The role of ‘successful in New York’ matters far more in terms of brand perception for top international law firms than a rational look at the data suggests it should.
Unlike London (the other global city that really counts) New York doesn’t have a total stranglehold on the market for premium deals and disputes. Citi Group figures show that historically only around 40% of total US premium revenues are sourced from New York. In London the figure is much closer to 100%. Yet still fortunes have been won and lost over decades by firms attempting to maintain or build a New York component to their brand.
At one level the attraction of New York is obvious: the major investment banks call it home, it’s arguably the financial capital of the world (London again would differ on this) and alongside that it’s perceived to be the city that leads the world in terms of the quality of its professional service advisors whether management consultants, accountants or lawyers.

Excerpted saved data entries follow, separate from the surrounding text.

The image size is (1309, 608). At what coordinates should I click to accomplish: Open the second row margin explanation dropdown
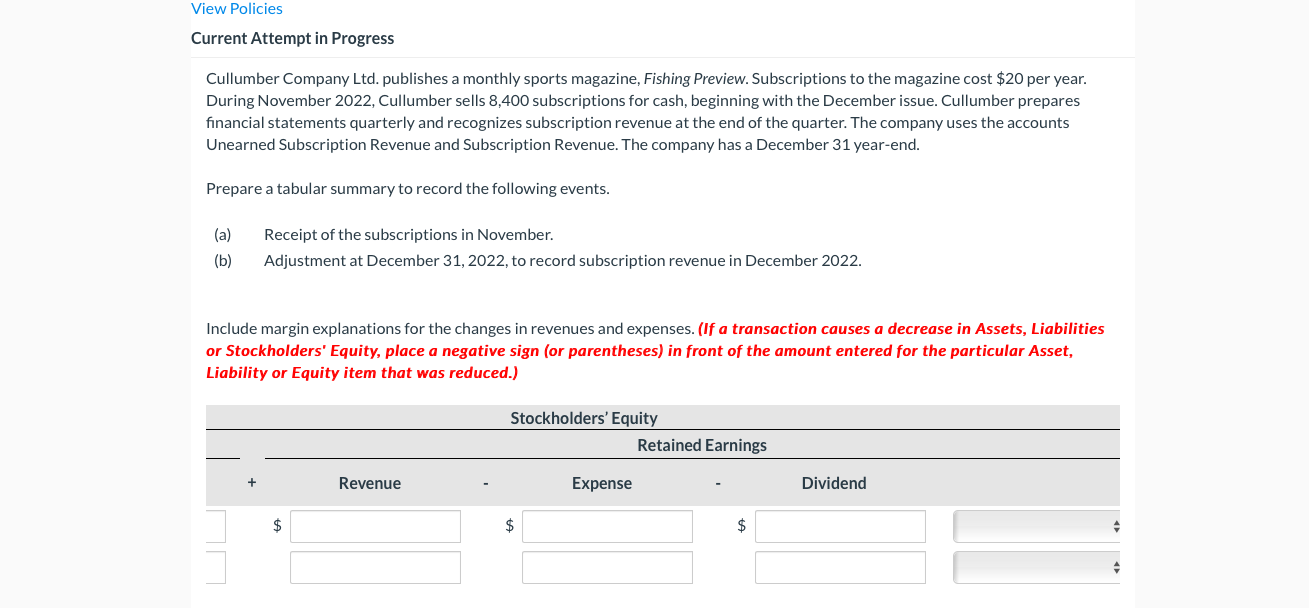coord(1035,567)
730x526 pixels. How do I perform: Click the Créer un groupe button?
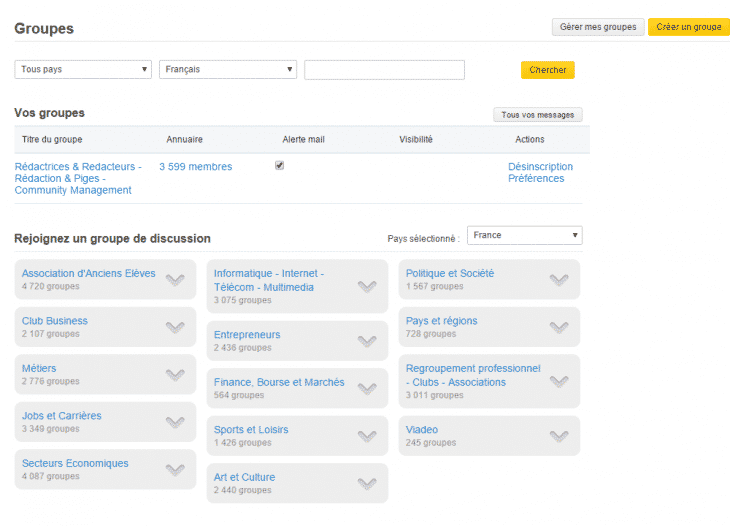[688, 27]
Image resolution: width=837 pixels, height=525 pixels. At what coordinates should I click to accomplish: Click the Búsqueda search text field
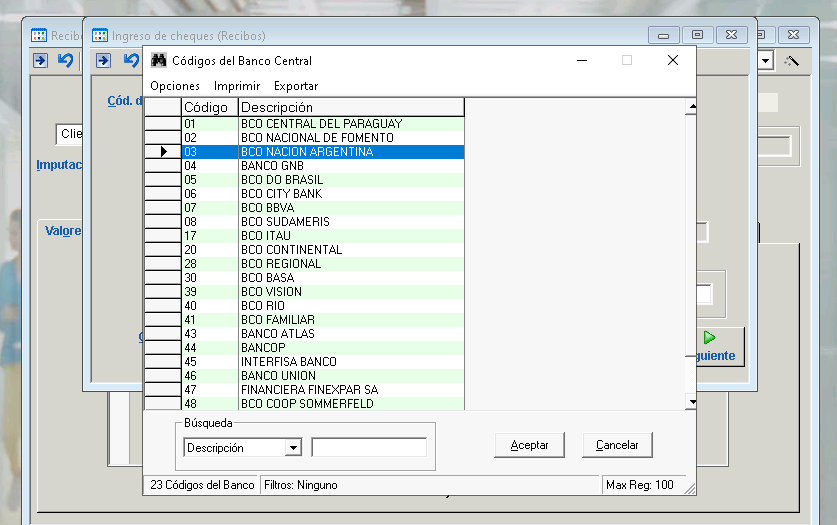[369, 448]

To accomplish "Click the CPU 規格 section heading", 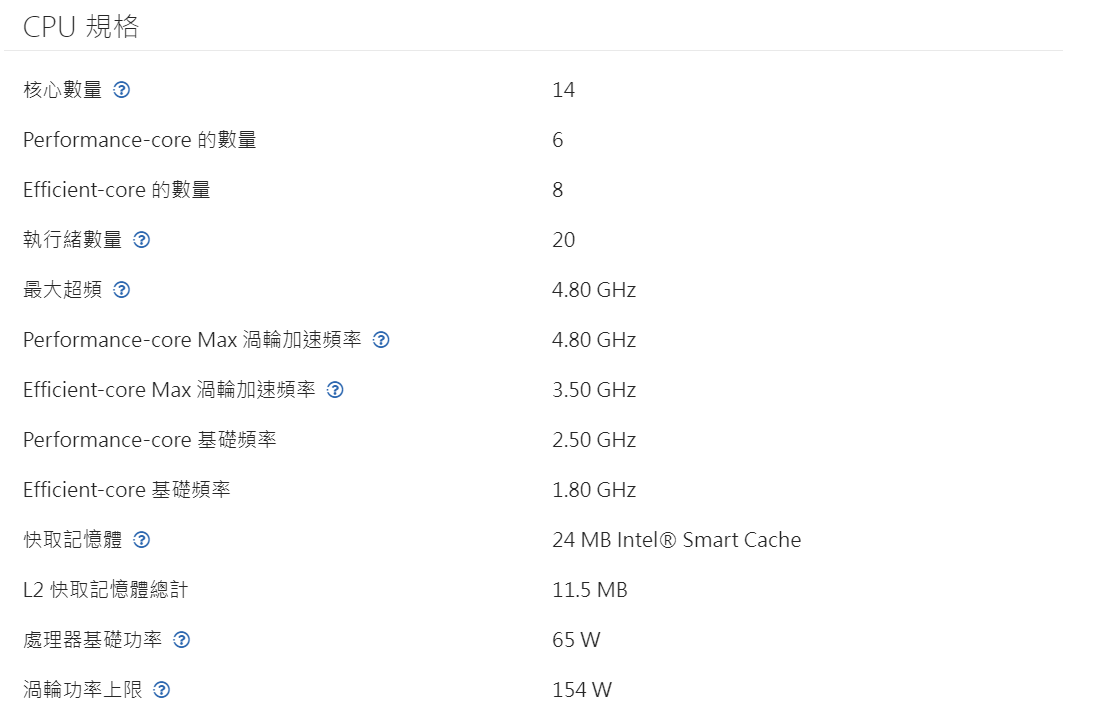I will tap(81, 27).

On the other hand the supply of this top talent is by definition limited, meaning that any firm wanting to push its way into the New York market faces the prospect of paying eye-watering amounts of money for that portion of top talent that is ‘on the market’. The very public demise of Dewey serves as a salutary lesson in what can go wrong if you make too many financial commitments to too many top earners – particularly laterals - in order to secure their loyalty.
Despite this they keep on coming. Why? Because the stakes in branding terms are so high and tough as it is today it’s going to get even tougher in the future as more firms establish credible New York angles to their historical national identities and raise the bar on price-of-entry. Firms like Latham & Watkins and Kirkland & Ellis have turned early beachheads into credible offices with deep enough benches to say that they have New York presence – and the flow of major deals and disputes going their way seems to suggest that it’s working.
Focus. Focus. Focus
The strategy that ‘non-New York’ premium firms should follow to build their brand presence in New York is on the one hand very straightforward but on the other very complicated. They should adopt a laser-like focus on building their New York brand around a very tightly defined set of practices, industry groups or very narrow combination of the two. And they should also choose those practices with a highly disciplined and realistic awareness of what they are already famous for nationally or internationally. Instead the strategy most firms seem to adopt is equivalent to throwing mud against the wall to see if anything sticks – a harsh critique but not that far from the truth as far as it appears from the outside.
The reason for this is that it’s incredibly hard to be disciplined in the execution of an office strategy. Law firms, even the most managed, are collectives as much as businesses which tends to lead to spreading resources around in order for the leadership team to take the consensus with them. In strategy terms this tends to manifest itself in shopping list length ‘priority practices’ and a tendency to invest ‘off-strategy’ as much as in line with it when it comes to lateral hires.
Keeping in shape
From the other end of the telescope those firms that already have a strong New York brand pedigree need to make sure that as national and international firms gain traction in the city they don’t get demoted to niche or underweight status. This is a better problem to have than trying to build a New York reputation but on the other hand given the increasing competitive pressures any firm that takes its eye off the ball is likely to find itself prey to those actively searching for top talent.
Despite all the trauma of the recent financial crisis and constant client complaints about rates, New York still has a disproportionate and even irrational importance in terms of law firm branding and as long as that continues more firms will want to make it there.